Supplied data:
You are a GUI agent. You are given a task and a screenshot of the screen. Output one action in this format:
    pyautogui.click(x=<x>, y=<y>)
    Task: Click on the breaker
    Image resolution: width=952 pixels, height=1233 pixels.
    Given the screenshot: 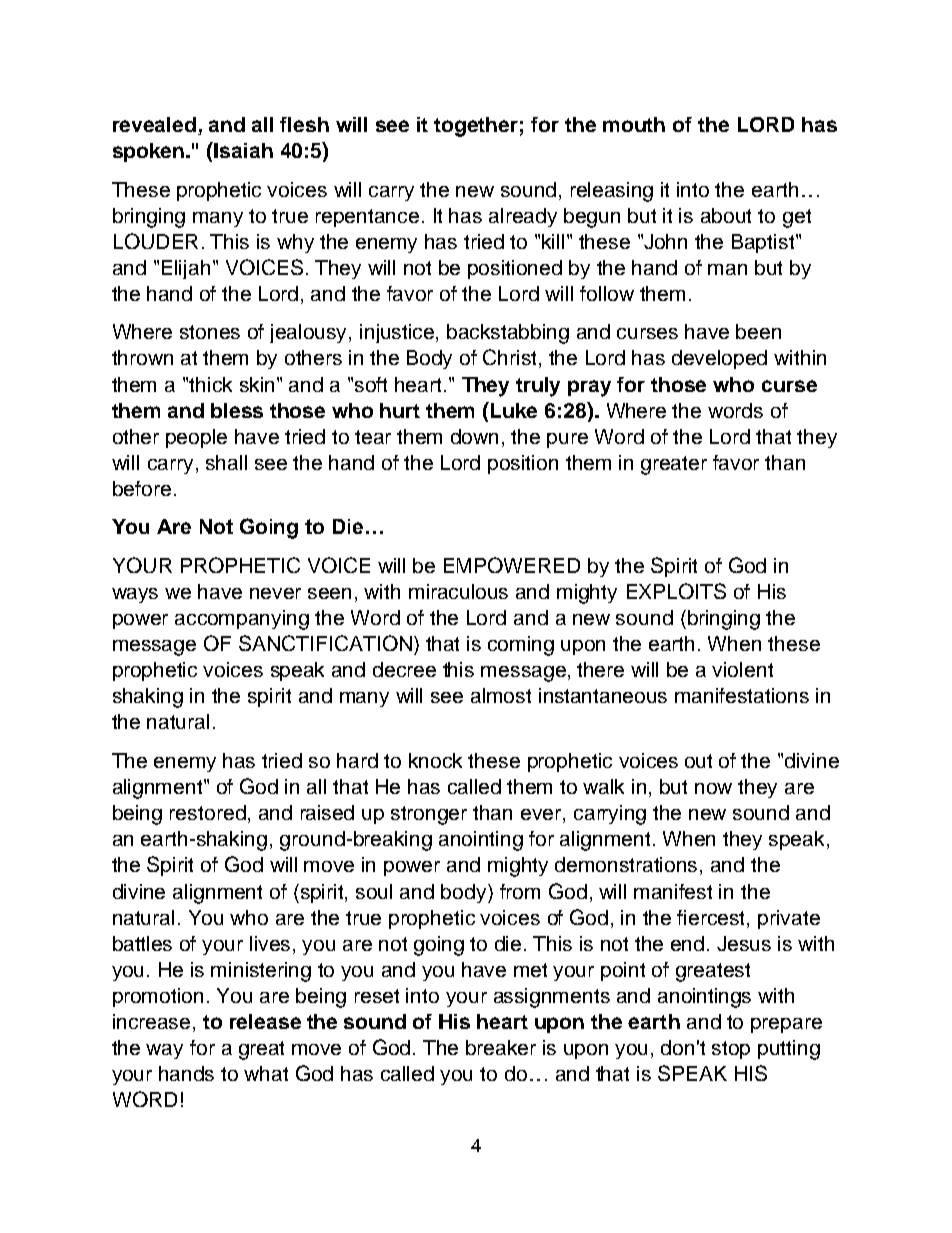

Set exercise: Swap "screenshot" for "screen image" throughout the records above, keeping every other word the same. Leave the pictures out of your answer.

Output for this task:
You are a GUI agent. You are given a task and a screen image of the screen. Output one action in this format:
    pyautogui.click(x=<x>, y=<y>)
    Task: Click on the breaker
    Image resolution: width=952 pixels, height=1233 pixels.
    Given the screen image: 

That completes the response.